I was immediately engaged.  May all performers be nice people.

And then they began playing and singing … mostly samba tunes.  It was magnetic.  I was drawn so easily into their world.

Zander’s eyes were only for Marcel.  He did incredible bass runs without looking at the strings.  Sometimes his eyes rolled so only the whites showed.  Zander was lost in the music.

Marcel sang with such passion, in Spanish I believe.  I understood no words and I understood everything.  And when he sang about Rio, all three of us melted.

I was sitting with my friend Anouk before the concert started.  We caught each other up with the events of the last month …  me Amsterdam, Springsteen, Core Festival; her writing songs, rehearsing, giving a talk on archives.

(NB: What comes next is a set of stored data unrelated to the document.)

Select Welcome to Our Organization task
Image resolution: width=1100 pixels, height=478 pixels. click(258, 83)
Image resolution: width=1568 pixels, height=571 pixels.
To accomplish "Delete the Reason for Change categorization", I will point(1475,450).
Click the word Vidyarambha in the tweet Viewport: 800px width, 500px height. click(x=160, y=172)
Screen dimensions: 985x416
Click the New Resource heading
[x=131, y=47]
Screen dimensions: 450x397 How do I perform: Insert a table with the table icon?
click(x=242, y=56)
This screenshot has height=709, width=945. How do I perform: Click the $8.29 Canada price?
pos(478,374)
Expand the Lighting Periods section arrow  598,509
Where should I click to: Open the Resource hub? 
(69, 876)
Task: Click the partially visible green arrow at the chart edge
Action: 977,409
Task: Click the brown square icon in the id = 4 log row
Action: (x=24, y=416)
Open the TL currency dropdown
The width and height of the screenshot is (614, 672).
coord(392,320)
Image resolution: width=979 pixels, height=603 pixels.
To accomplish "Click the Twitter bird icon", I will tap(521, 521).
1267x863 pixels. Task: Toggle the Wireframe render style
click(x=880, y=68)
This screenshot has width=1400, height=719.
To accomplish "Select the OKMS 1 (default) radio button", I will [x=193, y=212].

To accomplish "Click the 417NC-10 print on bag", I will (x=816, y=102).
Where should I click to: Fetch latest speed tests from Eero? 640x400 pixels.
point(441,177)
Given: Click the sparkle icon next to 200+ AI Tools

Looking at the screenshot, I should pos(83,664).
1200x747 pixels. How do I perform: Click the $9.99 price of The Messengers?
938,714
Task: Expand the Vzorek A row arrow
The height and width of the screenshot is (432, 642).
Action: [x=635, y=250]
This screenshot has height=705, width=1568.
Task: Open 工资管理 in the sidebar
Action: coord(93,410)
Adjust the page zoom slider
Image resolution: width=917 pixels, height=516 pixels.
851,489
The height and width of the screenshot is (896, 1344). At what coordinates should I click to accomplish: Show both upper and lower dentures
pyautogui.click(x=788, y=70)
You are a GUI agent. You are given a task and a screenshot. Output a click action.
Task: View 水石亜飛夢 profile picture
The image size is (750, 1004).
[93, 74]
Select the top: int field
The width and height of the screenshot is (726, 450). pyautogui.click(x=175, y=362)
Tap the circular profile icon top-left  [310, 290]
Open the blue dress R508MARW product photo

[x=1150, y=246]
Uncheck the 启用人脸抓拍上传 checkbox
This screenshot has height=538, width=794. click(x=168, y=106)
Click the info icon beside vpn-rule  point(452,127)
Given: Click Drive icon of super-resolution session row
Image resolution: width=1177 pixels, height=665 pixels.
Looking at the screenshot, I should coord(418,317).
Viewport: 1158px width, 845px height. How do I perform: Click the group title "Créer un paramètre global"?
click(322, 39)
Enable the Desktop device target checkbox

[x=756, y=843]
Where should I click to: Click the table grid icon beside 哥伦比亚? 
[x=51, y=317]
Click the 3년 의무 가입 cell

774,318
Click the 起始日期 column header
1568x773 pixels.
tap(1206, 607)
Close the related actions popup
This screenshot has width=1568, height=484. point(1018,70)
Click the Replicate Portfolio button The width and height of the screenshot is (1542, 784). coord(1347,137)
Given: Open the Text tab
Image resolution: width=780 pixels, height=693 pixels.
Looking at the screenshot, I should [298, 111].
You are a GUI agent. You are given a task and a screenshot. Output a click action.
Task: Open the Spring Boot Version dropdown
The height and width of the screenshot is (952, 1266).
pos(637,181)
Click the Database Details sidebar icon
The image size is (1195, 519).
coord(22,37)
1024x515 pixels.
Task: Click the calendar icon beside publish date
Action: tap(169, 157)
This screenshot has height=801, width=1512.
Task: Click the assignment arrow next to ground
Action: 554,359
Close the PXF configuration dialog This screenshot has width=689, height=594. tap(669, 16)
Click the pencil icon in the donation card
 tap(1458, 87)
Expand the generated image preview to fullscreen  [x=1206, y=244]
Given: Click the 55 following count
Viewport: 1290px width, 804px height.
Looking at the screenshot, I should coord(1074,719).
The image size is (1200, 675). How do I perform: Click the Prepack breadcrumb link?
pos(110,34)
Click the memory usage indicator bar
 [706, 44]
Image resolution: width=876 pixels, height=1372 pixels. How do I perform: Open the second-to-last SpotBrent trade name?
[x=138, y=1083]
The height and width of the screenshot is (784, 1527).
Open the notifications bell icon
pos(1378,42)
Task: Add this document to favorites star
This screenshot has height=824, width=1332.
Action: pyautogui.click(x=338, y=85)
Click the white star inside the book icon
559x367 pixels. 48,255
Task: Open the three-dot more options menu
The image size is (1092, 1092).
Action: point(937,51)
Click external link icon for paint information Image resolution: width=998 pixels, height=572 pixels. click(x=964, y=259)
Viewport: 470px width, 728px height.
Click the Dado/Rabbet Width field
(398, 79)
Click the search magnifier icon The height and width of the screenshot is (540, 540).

Anouk asked me “How is the cello playing going?” I cringed. “I haven’t done much.” > “Why not?” > “Fear.” (That I won’t be able to resurrect the quality of playing that I had as a teenager – but I didn’t tell her that.)

I told Anouk that I’d been intending to walk through the doors of the Poel music school but I hadn’t. Staff there had told me to come back at the end of May to find out more about their music training program which starts in September – group cello lessons, music theory and music history. And perhaps to register. More fear.

Anouk just looked at me, softly but with purpose. “Okay, I’ll visit Poel sometime this week.” She smiled.

As Zander and Marcel were about to begin, in walked Anouk’s friend Ann. She sat with us. At the break between sets, Anouk introduced us.

The topics ranged wide but eventually returned to playing the cello. “I have a dream: to sit on the bench in the tiny park by the Oudburg … and play my cello.”

Anouk: “Let’s set a date when you’ll do that. I’ll come.”

Ann: “I will too.”

(Gulp)

I opened my phone calendar. I glanced at July. The 7th spoke to me.

“Friday, July 7 at 2:00 pm.” (Central European Time)

Anouk: “Can you make it at 5:00?”

Bruce: “Yes.”

***

So there you have it, dear friends:

1. Poel’s office opens at 3:30 today. I’ll be there.

2. Wherever you are in the world, think of me on Friday, July 7. Do the math for your time zone.

3. There’s a lot of cello practice between now and then!

Not Knowing

I love being in the Evolutionary Collective.  We meet on Zoom for 55-minute sessions.  During part of the time, each of us is paired randomly with another participant.  Together we do the Mutual Awakening Practice (MAP).  Usually a profound sense of connection emerges.

Newbies need to learn the practice.  They enroll in a four-session course.  Last night was the first of four and I was invited to be a support person for the new folks.  I love doing this, welcoming people to something brand new.

The teacher and we support people were meeting twenty minutes before the session started.  I logged in.  Before me in their rectangles were about eight supporters.  The teacher started talking.

No sound.

I don’t thrive in the world of technology.  I know how to navigate Zoom.  I know the basics of how to fix problems.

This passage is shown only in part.